Diese Frage hat der Europäische Gerichtshof bejaht. Danach sind die Verwaltungsbehörden verpflichtet, eine bestandskräftige Verwaltungsentscheidung zu überprüfen wenn folgende Bedingungen vorliegen:

  • die Behörde nach nationalem Recht befugt ist, diese Entscheidung zurückzunehmen,
  • die Entscheidung infolge eines Urteils eines in letzter Instanz entscheidenden nationalen Gerichts bestandskräftig geworden ist,
  • das Urteil, wie eine nach seinem Erlass ergangene Entscheidung des Gerichtshofes zeigt, auf einer unrichtigen Auslegung des Gemeinschaftsrechts beruht, die erfolgt ist, ohne dass der Gerichtshof um Vorabentscheidung ersucht wurde, obwohl der Tatbestand des Art. 234 Abs. 3 EG erfüllt war,
  • der Betroffene sich, unmittelbar nachdem er Kenntnis von der besagten Entscheidung des Gerichtshofs erlangt hat, an die Verwaltungsbehörde gewandt hat.

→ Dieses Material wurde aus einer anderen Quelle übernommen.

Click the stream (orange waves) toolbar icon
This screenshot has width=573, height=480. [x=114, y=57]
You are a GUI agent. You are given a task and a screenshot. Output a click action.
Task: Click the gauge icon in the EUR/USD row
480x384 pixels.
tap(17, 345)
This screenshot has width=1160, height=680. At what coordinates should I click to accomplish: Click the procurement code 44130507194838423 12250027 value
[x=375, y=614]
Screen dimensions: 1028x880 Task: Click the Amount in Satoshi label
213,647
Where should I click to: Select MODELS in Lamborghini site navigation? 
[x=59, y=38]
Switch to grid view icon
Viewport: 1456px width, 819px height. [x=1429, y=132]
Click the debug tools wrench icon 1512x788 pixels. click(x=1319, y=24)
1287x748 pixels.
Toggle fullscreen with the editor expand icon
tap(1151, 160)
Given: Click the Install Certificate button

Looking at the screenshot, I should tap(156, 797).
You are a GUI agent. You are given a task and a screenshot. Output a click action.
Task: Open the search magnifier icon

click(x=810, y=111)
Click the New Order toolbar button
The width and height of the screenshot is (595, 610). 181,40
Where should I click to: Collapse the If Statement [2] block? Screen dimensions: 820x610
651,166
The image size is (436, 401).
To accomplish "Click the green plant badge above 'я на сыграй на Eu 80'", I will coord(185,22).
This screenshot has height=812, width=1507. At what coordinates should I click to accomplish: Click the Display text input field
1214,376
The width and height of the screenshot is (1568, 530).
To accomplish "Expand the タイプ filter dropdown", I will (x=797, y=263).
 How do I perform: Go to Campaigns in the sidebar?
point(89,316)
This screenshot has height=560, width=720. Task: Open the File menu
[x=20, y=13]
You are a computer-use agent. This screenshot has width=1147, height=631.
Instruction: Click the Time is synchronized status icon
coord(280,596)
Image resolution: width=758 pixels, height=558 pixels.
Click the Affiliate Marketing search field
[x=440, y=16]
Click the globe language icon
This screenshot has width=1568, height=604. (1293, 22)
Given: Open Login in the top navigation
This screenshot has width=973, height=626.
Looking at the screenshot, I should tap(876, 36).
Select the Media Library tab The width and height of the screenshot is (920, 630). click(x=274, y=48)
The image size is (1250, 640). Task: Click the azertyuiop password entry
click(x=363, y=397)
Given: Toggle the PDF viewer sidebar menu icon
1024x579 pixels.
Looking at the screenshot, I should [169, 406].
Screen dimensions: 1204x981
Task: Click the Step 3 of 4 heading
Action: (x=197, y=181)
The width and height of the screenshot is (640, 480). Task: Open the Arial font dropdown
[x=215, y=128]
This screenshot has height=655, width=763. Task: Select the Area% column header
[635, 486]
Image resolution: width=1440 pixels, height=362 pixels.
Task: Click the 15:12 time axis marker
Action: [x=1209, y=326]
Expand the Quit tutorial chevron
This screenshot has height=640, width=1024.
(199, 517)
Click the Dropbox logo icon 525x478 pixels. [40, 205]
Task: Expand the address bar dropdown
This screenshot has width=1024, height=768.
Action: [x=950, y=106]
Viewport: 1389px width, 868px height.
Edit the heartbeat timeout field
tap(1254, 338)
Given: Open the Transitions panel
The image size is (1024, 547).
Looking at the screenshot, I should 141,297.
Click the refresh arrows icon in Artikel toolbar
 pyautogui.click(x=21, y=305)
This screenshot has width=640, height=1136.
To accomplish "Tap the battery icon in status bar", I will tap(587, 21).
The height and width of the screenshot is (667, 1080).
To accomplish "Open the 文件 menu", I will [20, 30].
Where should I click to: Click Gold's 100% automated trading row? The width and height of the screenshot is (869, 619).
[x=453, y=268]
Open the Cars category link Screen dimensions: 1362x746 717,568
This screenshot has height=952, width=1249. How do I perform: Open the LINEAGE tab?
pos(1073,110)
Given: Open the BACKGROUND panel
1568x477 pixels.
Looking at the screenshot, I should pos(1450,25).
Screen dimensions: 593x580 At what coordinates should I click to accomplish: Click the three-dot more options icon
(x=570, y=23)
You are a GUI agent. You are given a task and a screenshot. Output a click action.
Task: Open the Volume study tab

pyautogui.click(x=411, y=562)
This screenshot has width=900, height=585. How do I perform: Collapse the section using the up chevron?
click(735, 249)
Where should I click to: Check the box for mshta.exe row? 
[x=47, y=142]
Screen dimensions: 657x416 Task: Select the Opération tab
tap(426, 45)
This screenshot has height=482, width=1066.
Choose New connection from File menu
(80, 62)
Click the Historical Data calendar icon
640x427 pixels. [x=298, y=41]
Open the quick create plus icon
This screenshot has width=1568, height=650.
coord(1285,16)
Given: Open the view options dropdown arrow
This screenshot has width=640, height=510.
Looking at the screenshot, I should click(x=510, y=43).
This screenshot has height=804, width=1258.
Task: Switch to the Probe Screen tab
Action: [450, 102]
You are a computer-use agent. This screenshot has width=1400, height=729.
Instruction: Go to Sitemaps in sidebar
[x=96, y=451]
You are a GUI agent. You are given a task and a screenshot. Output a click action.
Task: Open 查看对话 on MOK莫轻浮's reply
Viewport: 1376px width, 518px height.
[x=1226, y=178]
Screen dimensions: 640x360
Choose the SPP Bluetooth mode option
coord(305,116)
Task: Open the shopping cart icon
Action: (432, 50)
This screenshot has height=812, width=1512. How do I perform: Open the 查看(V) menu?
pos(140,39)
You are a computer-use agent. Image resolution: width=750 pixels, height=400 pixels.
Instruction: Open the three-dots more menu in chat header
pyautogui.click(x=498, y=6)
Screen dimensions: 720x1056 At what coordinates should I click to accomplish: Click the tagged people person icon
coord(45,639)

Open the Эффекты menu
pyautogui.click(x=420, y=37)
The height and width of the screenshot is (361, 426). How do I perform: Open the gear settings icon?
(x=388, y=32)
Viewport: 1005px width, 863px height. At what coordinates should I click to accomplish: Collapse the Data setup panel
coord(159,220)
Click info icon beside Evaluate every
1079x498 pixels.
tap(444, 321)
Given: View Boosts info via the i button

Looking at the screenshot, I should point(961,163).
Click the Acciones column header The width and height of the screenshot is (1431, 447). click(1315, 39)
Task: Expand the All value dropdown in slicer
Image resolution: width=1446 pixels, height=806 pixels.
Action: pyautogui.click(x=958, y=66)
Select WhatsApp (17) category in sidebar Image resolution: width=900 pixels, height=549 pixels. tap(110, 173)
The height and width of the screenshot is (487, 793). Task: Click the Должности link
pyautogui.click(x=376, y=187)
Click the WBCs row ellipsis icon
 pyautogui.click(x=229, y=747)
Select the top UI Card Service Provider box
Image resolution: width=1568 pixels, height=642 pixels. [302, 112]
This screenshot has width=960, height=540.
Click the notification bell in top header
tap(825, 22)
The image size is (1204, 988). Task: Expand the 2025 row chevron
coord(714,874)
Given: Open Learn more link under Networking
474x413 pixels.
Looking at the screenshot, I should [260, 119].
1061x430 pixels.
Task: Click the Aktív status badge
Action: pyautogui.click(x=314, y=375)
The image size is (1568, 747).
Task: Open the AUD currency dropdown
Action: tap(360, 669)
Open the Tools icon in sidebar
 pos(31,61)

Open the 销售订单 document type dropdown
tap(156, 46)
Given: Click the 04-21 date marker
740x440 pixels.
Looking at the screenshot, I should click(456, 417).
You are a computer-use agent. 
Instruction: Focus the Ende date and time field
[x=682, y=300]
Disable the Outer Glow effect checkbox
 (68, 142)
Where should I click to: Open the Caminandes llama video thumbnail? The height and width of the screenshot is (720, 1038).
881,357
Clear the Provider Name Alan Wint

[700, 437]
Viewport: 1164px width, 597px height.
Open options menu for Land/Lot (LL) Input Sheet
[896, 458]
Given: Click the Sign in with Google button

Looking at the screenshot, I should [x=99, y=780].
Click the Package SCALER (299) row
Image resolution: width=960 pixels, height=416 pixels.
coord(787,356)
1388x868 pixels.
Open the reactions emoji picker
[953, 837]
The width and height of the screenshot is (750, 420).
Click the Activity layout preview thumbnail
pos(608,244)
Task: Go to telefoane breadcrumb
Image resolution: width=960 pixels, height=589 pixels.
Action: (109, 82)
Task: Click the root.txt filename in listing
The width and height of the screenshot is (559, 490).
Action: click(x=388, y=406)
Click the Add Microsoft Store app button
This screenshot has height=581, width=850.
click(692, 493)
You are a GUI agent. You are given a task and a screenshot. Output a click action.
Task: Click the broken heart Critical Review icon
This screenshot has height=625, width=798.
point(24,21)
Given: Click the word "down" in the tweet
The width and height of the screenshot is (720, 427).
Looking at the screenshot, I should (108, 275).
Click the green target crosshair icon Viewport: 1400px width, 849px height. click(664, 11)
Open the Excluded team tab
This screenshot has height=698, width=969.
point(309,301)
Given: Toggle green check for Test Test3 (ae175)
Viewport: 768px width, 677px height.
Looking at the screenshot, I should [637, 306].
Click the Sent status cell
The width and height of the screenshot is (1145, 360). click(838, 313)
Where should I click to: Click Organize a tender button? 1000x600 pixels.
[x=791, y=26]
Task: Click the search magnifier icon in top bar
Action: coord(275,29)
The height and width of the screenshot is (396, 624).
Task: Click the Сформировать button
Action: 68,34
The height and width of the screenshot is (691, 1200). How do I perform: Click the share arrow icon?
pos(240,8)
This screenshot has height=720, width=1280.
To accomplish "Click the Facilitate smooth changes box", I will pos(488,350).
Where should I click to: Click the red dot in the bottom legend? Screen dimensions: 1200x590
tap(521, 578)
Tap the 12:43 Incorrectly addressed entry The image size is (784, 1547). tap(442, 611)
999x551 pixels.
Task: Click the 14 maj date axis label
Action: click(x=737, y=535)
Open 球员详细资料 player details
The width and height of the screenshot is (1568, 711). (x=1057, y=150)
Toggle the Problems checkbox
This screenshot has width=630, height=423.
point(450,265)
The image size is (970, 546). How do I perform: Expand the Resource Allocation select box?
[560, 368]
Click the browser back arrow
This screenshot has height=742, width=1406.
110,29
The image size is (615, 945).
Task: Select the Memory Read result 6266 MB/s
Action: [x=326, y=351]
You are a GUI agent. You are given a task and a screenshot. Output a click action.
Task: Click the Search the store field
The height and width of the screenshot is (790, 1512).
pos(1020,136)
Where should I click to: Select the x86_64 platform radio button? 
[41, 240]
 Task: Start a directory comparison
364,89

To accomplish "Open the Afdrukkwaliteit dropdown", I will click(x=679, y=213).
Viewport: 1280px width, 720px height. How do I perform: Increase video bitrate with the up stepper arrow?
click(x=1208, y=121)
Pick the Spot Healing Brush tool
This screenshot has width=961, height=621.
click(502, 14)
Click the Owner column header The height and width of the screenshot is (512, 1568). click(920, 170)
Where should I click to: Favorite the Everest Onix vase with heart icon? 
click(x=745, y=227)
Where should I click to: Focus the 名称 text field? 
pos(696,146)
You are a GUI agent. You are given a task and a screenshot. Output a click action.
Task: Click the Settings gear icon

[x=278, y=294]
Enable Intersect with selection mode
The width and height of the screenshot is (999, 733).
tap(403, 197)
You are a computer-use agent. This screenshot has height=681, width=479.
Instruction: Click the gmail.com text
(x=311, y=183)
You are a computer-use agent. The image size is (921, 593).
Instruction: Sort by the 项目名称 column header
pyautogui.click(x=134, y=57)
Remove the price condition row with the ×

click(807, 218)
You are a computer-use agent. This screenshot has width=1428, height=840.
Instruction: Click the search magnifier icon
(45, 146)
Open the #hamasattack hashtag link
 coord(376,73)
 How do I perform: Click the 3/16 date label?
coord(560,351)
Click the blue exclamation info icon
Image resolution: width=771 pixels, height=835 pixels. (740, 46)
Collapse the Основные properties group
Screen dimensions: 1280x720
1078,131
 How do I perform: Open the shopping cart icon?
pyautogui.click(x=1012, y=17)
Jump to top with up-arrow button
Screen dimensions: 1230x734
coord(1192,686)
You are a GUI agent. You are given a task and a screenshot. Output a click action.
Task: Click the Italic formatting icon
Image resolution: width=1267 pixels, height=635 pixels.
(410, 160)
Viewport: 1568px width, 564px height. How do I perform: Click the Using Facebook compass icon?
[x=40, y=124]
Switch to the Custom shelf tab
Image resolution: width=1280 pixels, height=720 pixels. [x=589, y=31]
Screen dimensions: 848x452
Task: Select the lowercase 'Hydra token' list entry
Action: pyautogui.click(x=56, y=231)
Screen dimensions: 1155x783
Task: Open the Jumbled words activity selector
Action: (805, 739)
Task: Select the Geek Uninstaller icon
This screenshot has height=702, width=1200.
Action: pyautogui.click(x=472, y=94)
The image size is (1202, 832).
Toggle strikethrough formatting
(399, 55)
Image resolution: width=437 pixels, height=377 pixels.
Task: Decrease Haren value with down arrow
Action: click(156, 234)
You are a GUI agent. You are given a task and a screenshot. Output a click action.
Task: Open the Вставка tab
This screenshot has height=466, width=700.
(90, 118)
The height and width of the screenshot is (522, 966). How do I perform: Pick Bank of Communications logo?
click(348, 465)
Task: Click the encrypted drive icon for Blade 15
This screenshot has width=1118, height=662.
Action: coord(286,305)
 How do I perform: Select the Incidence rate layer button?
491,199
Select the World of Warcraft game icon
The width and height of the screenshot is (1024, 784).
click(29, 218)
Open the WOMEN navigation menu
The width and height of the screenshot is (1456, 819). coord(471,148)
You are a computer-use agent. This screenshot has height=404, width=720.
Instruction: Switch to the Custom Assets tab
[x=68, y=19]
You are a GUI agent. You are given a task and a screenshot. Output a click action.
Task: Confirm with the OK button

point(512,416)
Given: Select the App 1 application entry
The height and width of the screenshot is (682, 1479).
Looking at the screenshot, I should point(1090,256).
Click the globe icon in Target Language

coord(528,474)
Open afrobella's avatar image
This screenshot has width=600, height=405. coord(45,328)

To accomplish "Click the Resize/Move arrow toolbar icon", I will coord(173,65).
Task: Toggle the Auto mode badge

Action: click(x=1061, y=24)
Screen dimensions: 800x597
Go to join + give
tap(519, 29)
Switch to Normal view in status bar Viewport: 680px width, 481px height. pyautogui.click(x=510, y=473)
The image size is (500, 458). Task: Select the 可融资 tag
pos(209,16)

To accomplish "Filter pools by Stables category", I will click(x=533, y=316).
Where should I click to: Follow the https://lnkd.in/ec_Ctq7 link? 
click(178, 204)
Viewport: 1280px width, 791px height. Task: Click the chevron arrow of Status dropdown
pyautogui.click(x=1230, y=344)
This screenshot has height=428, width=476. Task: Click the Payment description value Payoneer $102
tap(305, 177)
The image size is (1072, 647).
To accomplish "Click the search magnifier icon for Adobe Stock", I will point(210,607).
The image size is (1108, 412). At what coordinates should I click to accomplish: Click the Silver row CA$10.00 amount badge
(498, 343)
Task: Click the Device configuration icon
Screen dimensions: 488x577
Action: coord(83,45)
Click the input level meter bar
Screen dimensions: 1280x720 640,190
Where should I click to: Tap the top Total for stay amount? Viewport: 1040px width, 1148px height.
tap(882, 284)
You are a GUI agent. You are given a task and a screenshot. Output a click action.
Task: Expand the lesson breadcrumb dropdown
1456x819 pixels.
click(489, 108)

Hieraus sind für Deutschland folgende Schlüsse zu ziehen:

 

Sollte ein Prozess aufgrund fehlerhafter Auslegung des Europäischen Rechts durch das deutsche Gericht verloren gegangen sein, der Europäische Gerichtshof jedoch aufgrund eines späteren Prozesses zu einer anderen Auslegung des europäischen Rechts kommen, hat der unterlegende Kläger die Möglichkeit, die Wiederaufnahme des Verfahrens zu beantragen. Bisher galt in Deutschland die Änderung der Rechtsprechung oder die erstmalige abweichende Auslegung des Rechts durch ein höchstes Gericht nicht als zwingender Wiederaufnahmegrund. Dies hat sich nun zumindest hinsichtlich des Europarechts durch dieses Urteil geändert.

 

Für den europäischen Bürger ergibt sich hieraus Folgendes:

 

Steht bei belastenden Verwaltungsakten die Auslegung europäischen Rechts auf dem Spiel, so sollte jedes Rechtsmittel bis zur höchsten Instanz ausgeschöpft werden. Unterliegt der Bürger dann aufgrund einer fehlerhaften Auslegung des europäischen Rechts durch das höchste deutsche Gericht, so ist damit nicht das letzt Wort gesprochen, falls in einem späteren Parallelverfahren der Europäische Gerichtshof zu einer anderen, für den Kläger günstigen Auslegung des europäischen Rechts kommt. Dann muss allerdings der bisher unterlegene Kläger die sofortige Wiederaufnahme des Verfahrens beantragen.

 

Dies wird sicherlich in vielen Streitigkeiten über Ausfuhrerstattungen und Prämien relevant werden. Aber auch bei Milchquotenprozessen könnte sich aus dem Urteil des Europäischen Gerichtshofs etwas Positives für die Landwirte ergeben, beispielsweise für Pächter die aufgrund des Urteils des Europäischen Gerichtshofs zur Milcherzeugereigenschaft die Rückübertragung der ihnen zu Unrecht entzogenen Milch-Referenzmenge beantragt haben.